Was this how Simon felt, she wonders as she presses her cheek to his chest and listens to the slow, steady rhythm of his heart beat. ‘Safe’ is the word that comes to mind as his arm slides across her back and over her shoulder. Other words sneak into her consciousness but she bats them away like shuttlecocks as her eyes droop and sleep sneaks up on her. Those are words for later, when their son is not hooked up to tubes and wires and machines that breathe for him.

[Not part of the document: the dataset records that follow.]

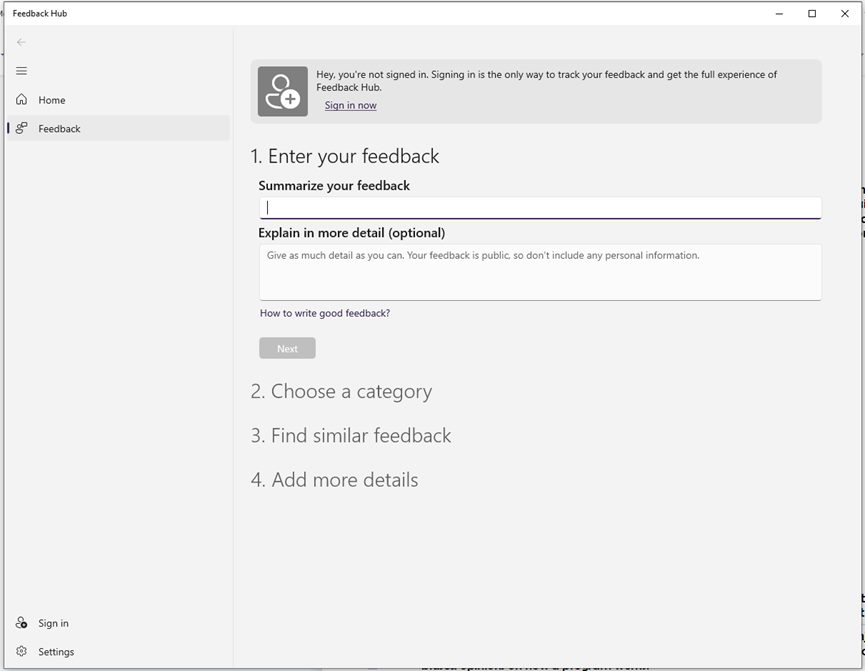Click the account avatar icon in banner
This screenshot has height=671, width=865.
[282, 91]
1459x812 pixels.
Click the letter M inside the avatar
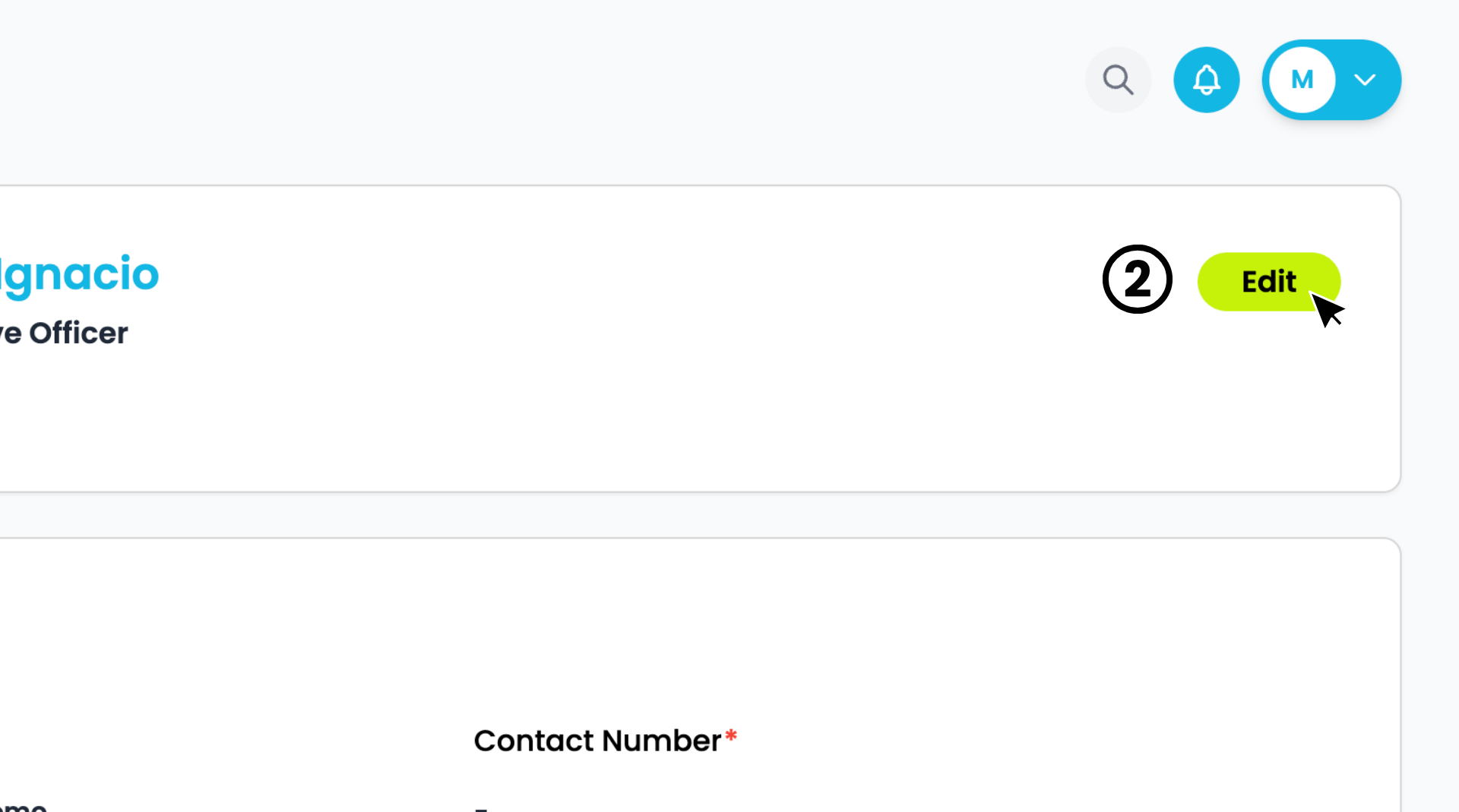[x=1302, y=80]
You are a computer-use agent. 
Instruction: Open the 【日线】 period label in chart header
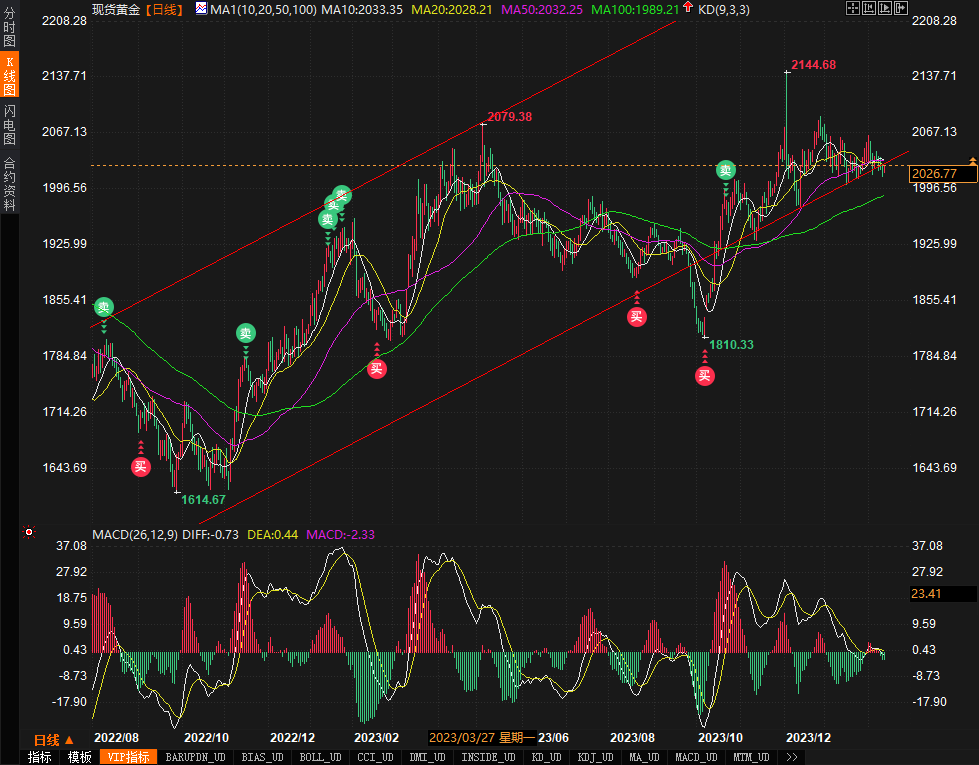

So many things can happen to change everything, she knows as she listens to his breaths slow and deepen and feels his mighty chest rises and falls more slowly. Not least of all, his father, Mario, the league, the press....
But those are thoughts for another time she tells herself as she covers a yawn with her hand and snuggles closer to the warm, solid form that is the man that holds all of their futures in the palm of his hand. Now she needs sleep and for just a little while, to believe that dreams just might come true after all.